五月並みという陽気の毎日が続き、東京の桜は早くも終わりを迎えている。しばらく前、満開の桜を見上げていた時、眺める花には常に終わりの予感がつきまとっていたが、その予感の切ないような苦しいような気分だけをこちらの身の内に残して、桜はあっけないほどの明るさで初夏の姿へと変わっていく。木々は若々しい緑の葉を茂らせはじめ、たくましく健やかだ。辺りの風景も昨日までのおぼろでなまめかしい空気を払拭し、くっきりと日常の輪郭を取り戻していく。
だから、というべきだろうか。若やいだ美しい新緑の桜の下を通り過ぎる時も、脳裏にあるのは眼前のつややかな緑ではなく、もはや失われた季節の、あっというまに消え去っていった白い桜の面影だ。それはたとえば、柔らかな午後の光に花のこぼれるような大樹であったり、あるいは春の夜の暗く冷たい大気に包まれ、総身を白く発光させる桜木であったり。 桜は、ついに想念の桜となって残る。

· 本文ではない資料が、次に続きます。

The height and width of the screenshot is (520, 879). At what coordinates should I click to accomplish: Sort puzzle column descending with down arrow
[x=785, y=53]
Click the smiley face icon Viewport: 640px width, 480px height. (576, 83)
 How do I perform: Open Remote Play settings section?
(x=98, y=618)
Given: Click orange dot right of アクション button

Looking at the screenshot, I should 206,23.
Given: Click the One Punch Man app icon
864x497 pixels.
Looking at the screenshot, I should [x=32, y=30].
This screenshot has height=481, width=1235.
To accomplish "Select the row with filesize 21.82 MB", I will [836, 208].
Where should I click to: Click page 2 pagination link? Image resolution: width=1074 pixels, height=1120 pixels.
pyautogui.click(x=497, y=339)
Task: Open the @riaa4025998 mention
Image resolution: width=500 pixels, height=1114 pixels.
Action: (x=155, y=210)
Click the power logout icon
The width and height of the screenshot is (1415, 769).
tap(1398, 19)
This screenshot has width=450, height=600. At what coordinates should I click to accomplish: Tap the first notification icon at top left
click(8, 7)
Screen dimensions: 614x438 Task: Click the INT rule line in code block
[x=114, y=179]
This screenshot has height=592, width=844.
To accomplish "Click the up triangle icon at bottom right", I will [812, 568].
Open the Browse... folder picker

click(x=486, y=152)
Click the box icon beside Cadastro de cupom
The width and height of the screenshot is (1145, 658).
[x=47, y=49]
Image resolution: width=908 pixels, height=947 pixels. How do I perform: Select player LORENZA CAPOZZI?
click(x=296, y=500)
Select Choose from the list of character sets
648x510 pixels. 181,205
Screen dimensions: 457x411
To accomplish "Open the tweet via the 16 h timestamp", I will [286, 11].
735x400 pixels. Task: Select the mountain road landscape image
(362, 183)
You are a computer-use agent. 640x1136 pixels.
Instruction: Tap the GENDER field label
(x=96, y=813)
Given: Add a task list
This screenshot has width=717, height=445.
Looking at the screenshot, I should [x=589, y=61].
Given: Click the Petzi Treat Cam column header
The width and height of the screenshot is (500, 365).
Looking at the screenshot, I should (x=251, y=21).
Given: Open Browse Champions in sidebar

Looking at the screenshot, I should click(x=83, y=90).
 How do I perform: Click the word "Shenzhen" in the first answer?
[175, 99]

鬼も花もまさ眼に見えねばめつむりて眼の奥の闇しかと見つむる 河野裕子
昨年まだ六十四歳で惜しくも亡くなられた歌人・河野裕子さんの歌で、歌集『桜森』に収められている。「まさめ」は正目と記し、辞書には「じかに正しく見る目、眼前の意」とある。まのあたりにある実体をとらえる目と解せばよいだろうか。とすれば、この一首は実景として現前する桜を詠んだものというより、桜花を鬼に重ね、視覚をこえてその奥深く想念に棲みつくこの世ならぬ「モノ」ととらえた趣き。歌人ならではの幻視に、ひとかたではない凄味がある。歌集『桜森』にはこの歌を含めて、憑かれたように桜を詠んだ連作がある。
わが胸をのぞかば胸のくらがりに桜森見ゆ吹雪ゐる見ゆ
抱かれし刹那かすめし一房は流灯のごときさくらなりにき
しんしんと頭の底にも陽は差してそこも桜の無惨の白さ
歌の中で、桜はあるとき「我」であり、「男」であり、「鬼」である。河野さんは依り代のごとく桜や男や鬼と交感し、現身のからだを生きながら、なおこの世とあの世のあわいを往き来して歌を詠んでいるかのようだ。